SOURCE RECORDS Start Marker

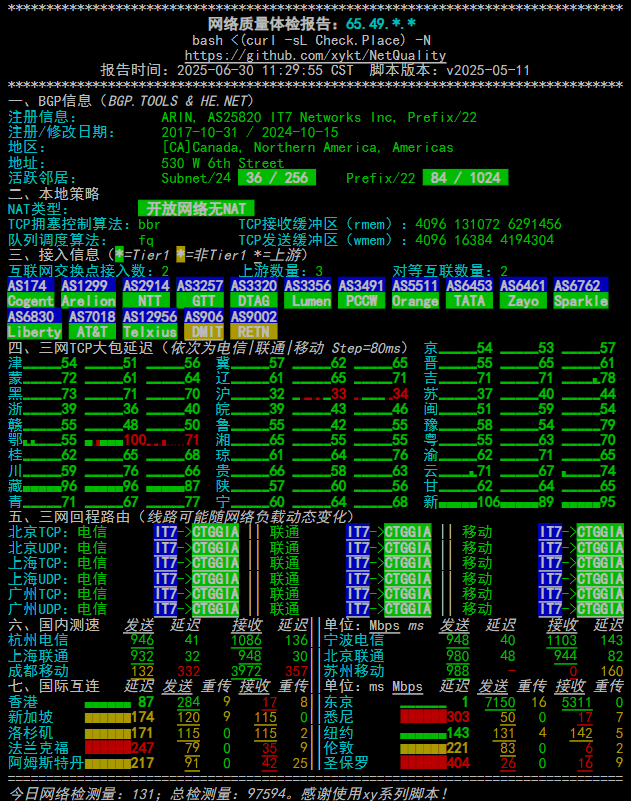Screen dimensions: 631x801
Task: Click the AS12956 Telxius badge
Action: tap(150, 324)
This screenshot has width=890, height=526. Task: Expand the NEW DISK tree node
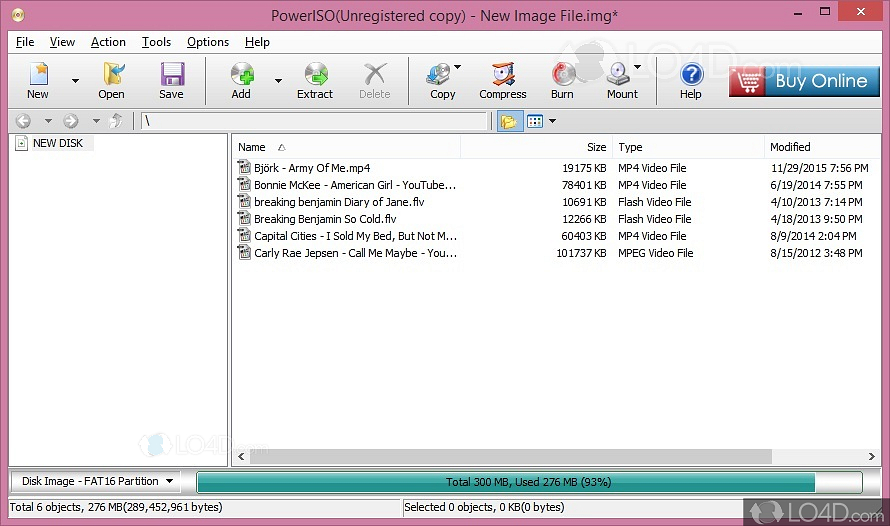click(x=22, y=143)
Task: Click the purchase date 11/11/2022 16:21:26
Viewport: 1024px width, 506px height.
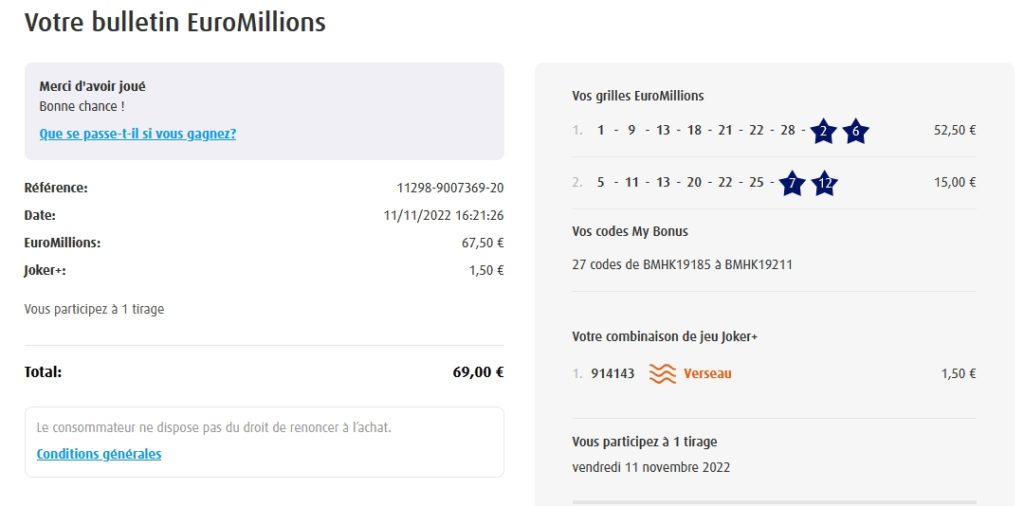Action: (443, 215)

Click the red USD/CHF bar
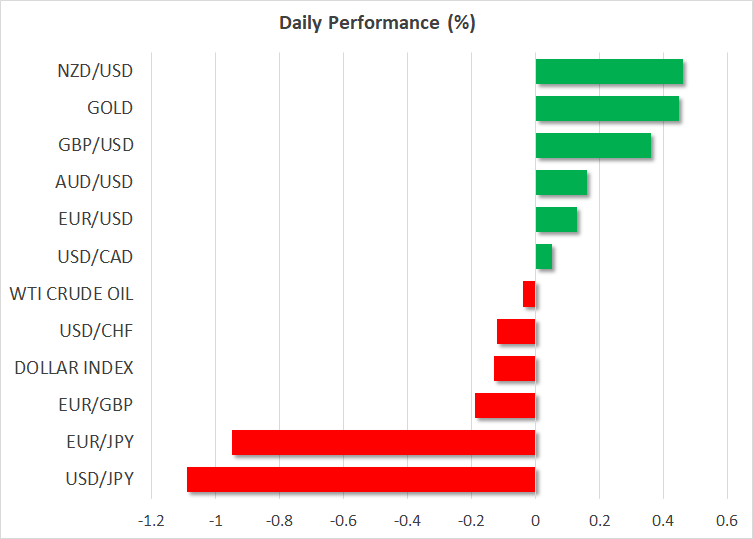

SOURCE RECORDS End Marker
SOURCE RECORDS Start Marker

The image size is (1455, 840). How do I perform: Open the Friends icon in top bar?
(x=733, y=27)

SOURCE RECORDS End Marker

Set down again, word for word, every line from the one with "This screenshot has" to the one with "Click the red USD/CHF bar" in the entries above, and omit the pictures.

This screenshot has width=890, height=526. Task: Expand the NEW DISK tree node
click(x=22, y=143)
Task: Click the purchase date 11/11/2022 16:21:26
Viewport: 1024px width, 506px height.
Action: (443, 215)

Click the red USD/CHF bar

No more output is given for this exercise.